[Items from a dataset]
=====
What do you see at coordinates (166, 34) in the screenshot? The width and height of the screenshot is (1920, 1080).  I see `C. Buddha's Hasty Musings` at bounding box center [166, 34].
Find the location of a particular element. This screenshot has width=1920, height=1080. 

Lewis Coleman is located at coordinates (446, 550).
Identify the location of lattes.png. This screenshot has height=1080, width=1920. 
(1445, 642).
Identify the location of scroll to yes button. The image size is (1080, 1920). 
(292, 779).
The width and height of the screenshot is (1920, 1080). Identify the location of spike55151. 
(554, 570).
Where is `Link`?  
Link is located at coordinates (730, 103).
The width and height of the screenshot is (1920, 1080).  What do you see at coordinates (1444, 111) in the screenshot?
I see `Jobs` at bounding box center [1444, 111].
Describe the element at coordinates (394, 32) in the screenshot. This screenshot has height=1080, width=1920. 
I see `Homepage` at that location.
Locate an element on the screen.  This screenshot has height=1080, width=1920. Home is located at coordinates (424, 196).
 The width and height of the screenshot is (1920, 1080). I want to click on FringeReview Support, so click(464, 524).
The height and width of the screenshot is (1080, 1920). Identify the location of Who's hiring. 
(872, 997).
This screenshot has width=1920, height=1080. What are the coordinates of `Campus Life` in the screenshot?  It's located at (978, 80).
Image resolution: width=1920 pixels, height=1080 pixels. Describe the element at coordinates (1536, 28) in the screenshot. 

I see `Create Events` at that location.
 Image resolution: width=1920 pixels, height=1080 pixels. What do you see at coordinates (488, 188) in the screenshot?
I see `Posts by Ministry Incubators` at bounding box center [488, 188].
=====
[GIVEN REQUEST]
Rewrite the stretch from the line containing "The width and height of the screenshot is (1920, 1080). Identify" through the line containing "Link is located at coordinates (730, 103).", changing "Identify the location of" to "Locate" and leaving everything else as it is.

[EXPECTED OUTPUT]
The width and height of the screenshot is (1920, 1080). Locate spike55151. 
(554, 570).
Where is `Link`?  
Link is located at coordinates (730, 103).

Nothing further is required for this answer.